■ Data for this exercise
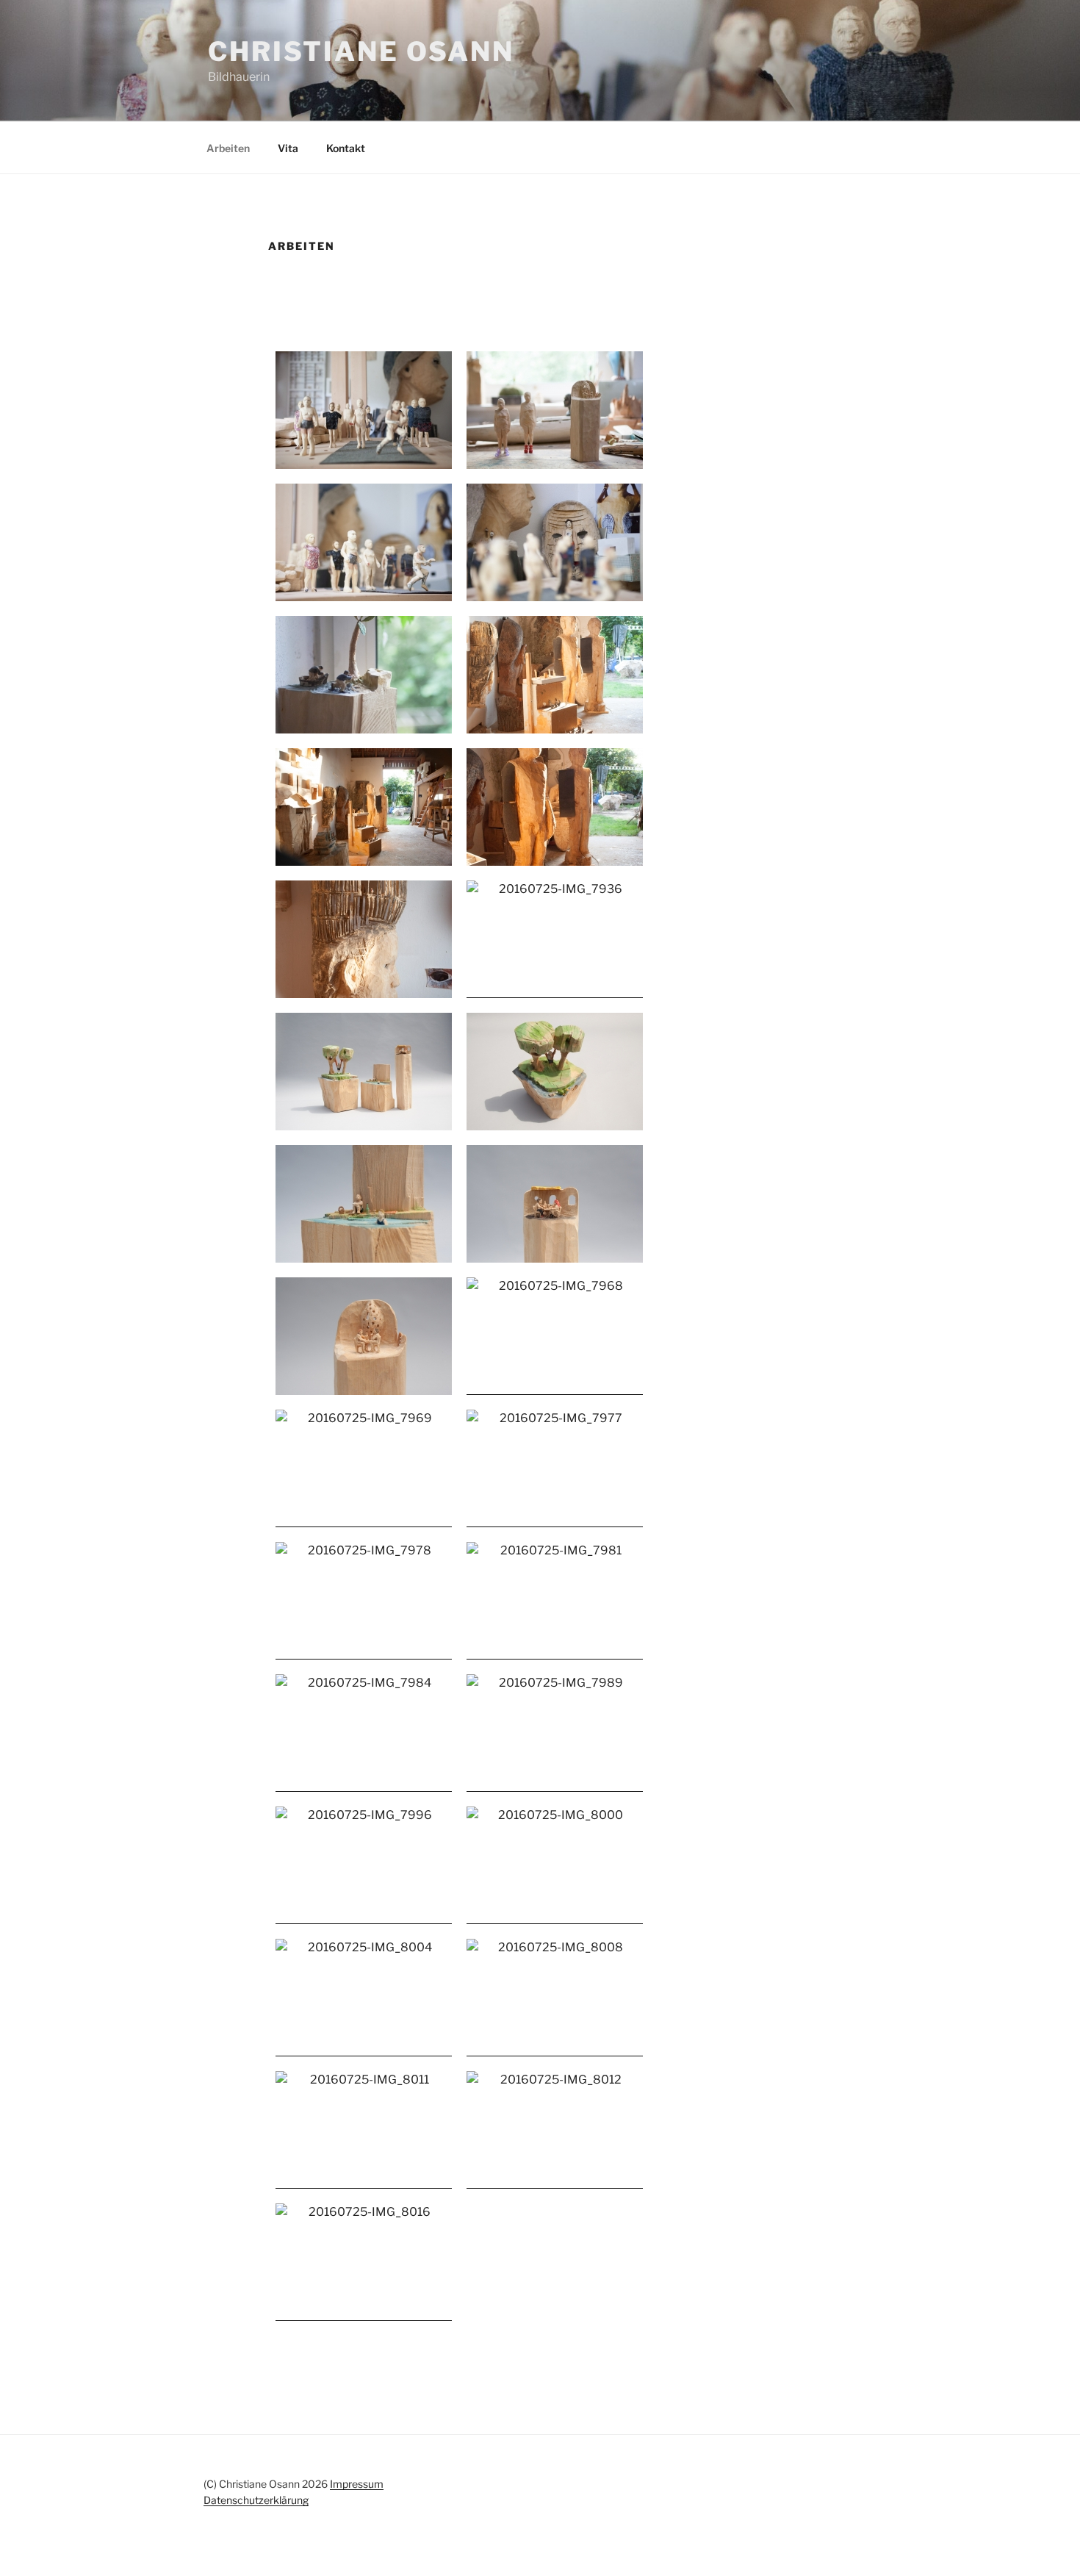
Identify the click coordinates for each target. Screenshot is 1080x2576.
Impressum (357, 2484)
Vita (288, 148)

==

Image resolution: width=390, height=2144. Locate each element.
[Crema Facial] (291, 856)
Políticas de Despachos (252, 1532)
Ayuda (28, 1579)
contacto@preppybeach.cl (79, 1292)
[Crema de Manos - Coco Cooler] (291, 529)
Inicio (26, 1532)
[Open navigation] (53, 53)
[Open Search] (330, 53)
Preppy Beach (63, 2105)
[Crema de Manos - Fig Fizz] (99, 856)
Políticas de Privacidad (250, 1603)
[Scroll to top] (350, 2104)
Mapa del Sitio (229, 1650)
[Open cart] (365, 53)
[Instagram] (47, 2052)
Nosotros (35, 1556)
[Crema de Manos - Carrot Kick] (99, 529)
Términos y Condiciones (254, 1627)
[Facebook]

■ Work order
Go through the entries and copy each line holding the string "Crema".

■ Exercise answer
[Crema Facial] (291, 856)
[Crema de Manos - Coco Cooler] (291, 529)
[Crema de Manos - Fig Fizz] (99, 856)
[Crema de Manos - Carrot Kick] (99, 529)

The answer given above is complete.